The Lost Generation: The Brilliant but Tragic Lives of Rising British F1 Stars Roger Williamson, Tony Brise and Tom Pryce
- Original front cover. Pictured from left to right are: Tony Brise, Tom Pryce & Roger Williamson.
- Author: David Tremayne
- Language: English
- Subject: Autosport
- Genre: Biography
- Publisher: Haynes Group
- Publication date: August 2006
- Publication place: United Kingdom
- Pages: 264
- ISBN: 1-84425-205-1
- OCLC: 122715189
- LC Class: GV1032.A1 T745 2006

= The Lost Generation (book) =

The Lost Generation: The Brilliant but Tragic Lives of Rising British F1 Stars Roger Williamson, Tony Brise and Tom Pryce (ISBN 1-844-25205-1) is a book written by David Tremayne. The book is biography of three British Formula One drivers: Tony Brise, Tom Pryce and Roger Williamson, who all died after a short period in Formula One.

With access to the drivers' families, friends and colleagues, Tremayne tells the full story of all three drivers. The book is 264 pages long and published by Haynes Group in August 2006.

==Critical response==

Simon Arron, writing in The Daily Telegraph describes the book as "thoroughly researched and beautifully written by an author who fully appreciates his subjects' worth" Andrew Baker writing for the same paper also praises the book, commenting that the Tremayne is "well placed to draw sympathetic portraits of the trio" and that "motor racing fans will find it heart-warming and moving by turn." Keith Collantine reviewed the book for Auto Trader, and commented that Tremayne "has done justice to a very awkward subject matter" awarding the book a score of 8 out of 10.

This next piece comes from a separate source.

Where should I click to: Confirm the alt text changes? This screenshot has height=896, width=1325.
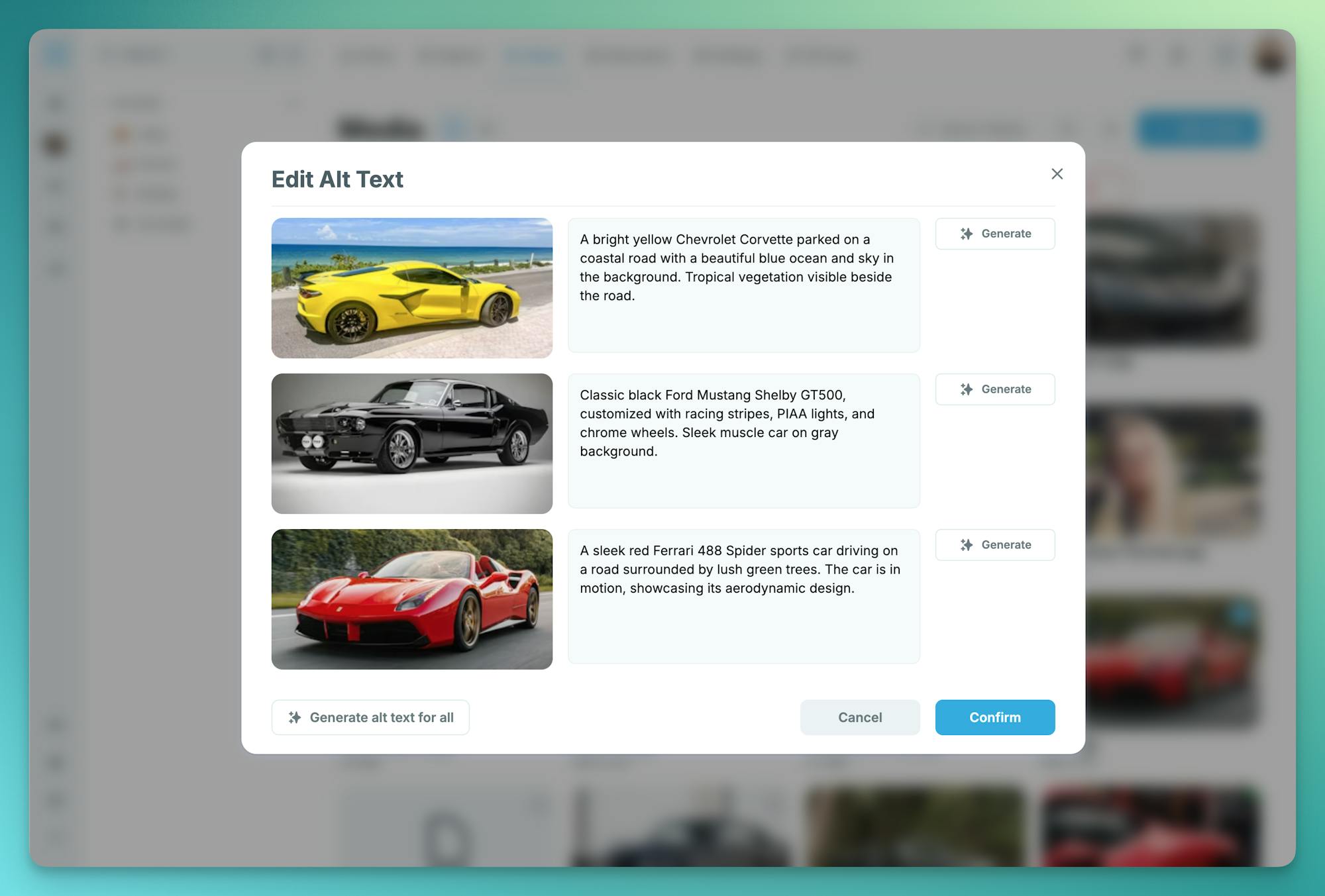[994, 717]
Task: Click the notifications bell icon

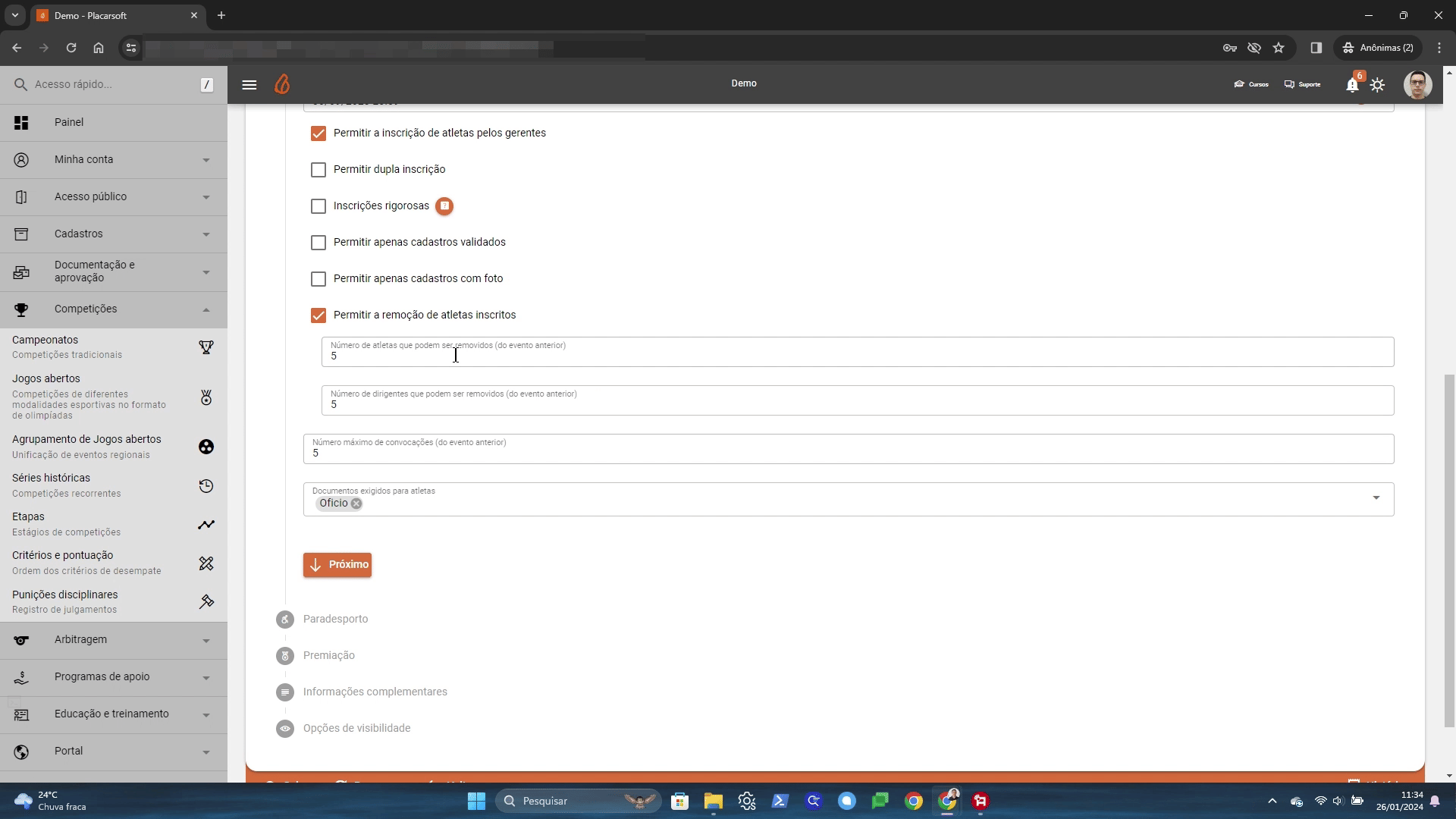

Joe Saward on GrandPrix.com said that "David Tremayne has done a wonderful job to bring the characters to life." On the automotive website CarKeys.co.uk, David Finlay praises the author for his "simple, undramatic way" of writing making the book "all the more moving as a result" and sums it up as "an even-handed and worthy monument to three men who are now almost forgotten."